Extrait cité –
---------------
Paul Kroely, président de Paul Kroely Automobiles
Journal de l'Automobile. Que représente Mercedes dans les volumes du groupe Kroely ?
Paul Kroely. Notre groupe a réalisé environ 14 000 immatriculations. En termes de volume, Mercedes comptabilise 3 000 véhicules particuliers et 1 000 véhicules utilitaires et véhicules de la gamme lourde Mercedes.
JA. Comment s'inscrit la marque dans l'Est de la France ?
PK. Pour commencer, parlons du point fort : nous sommes limitrophes de l'Allemagne. En Alsace, peut-être plus qu'en Lorraine, il y a une forte propension d'acheter des marques d'origine allemande, mais cela vaut autant pour Mercedes que pour BMW, Volkswagen, Audi ou Opel qui est considérée davantage comme une marque allemande qu'américaine. Il y a donc une facilité à représenter ces enseignes. A l'inverse, nous sommes à la frontière et l'acheteur est plus à même de se rendre en Allemagne, notamment pour le VO. Il y a également un grand nombre de voitures de collaborateurs, un marché gris assez important, principalement en Alsace, dans le Bas et Haut-Rhin. Wörth, le site de production poids lourds et Raschtadt, celui de la Classe A, emploient des dizaines de milliers d'ouvriers, à quelques kilomètres de Strasbourg, qui change la donne.
---------------
Données extraites –
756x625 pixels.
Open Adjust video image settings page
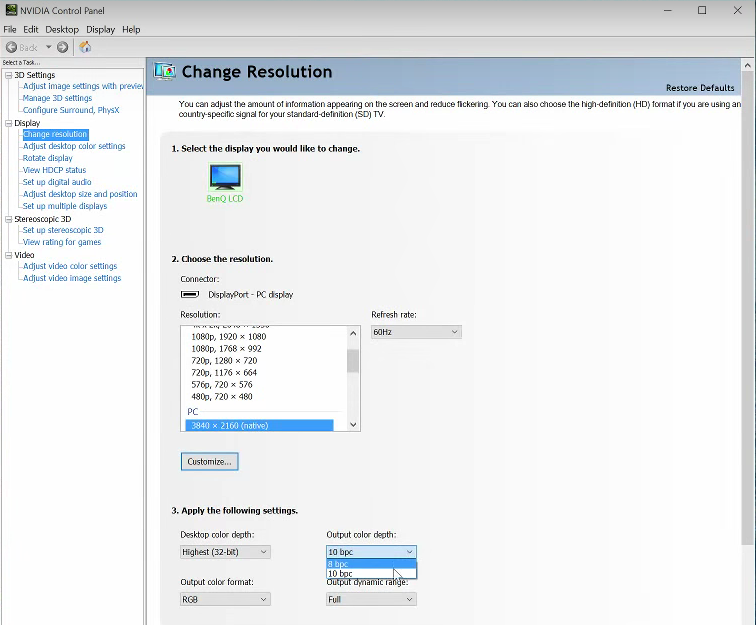72,278
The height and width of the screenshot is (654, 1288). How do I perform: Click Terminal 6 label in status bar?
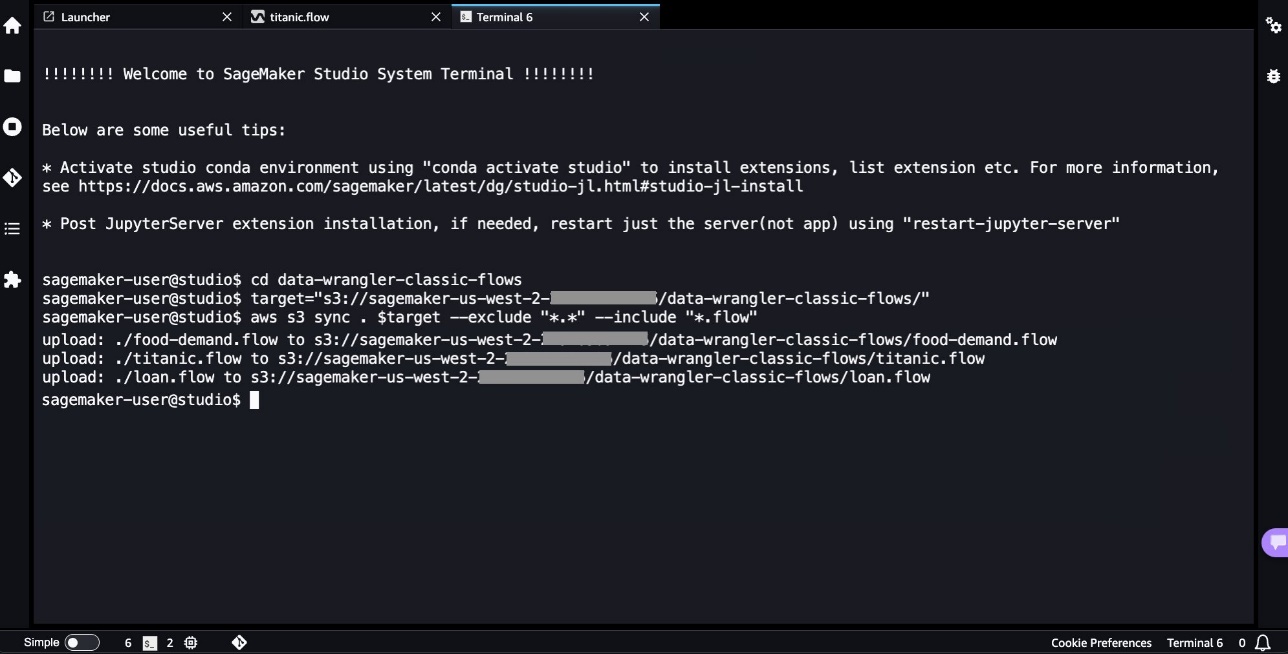tap(1195, 643)
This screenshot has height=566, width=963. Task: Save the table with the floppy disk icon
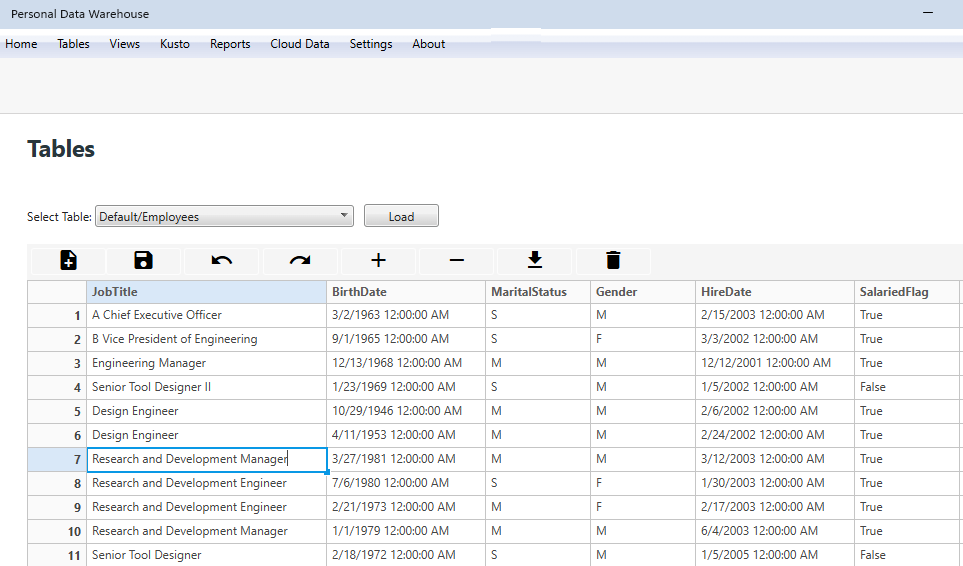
---------------
Consignes de travail –
1. Traduisez en anglais la phrase suivante de l'extrait cité : « Notre groupe a réalisé environ 14 000 immatriculations. »
2. Dressez la liste de toutes les marques automobiles nommées dans l'extrait cité.

Réponses aux consignes –
1. Our group recorded around 14,000 registrations.

2. Mercedes, BMW, Volkswagen, Audi, Opel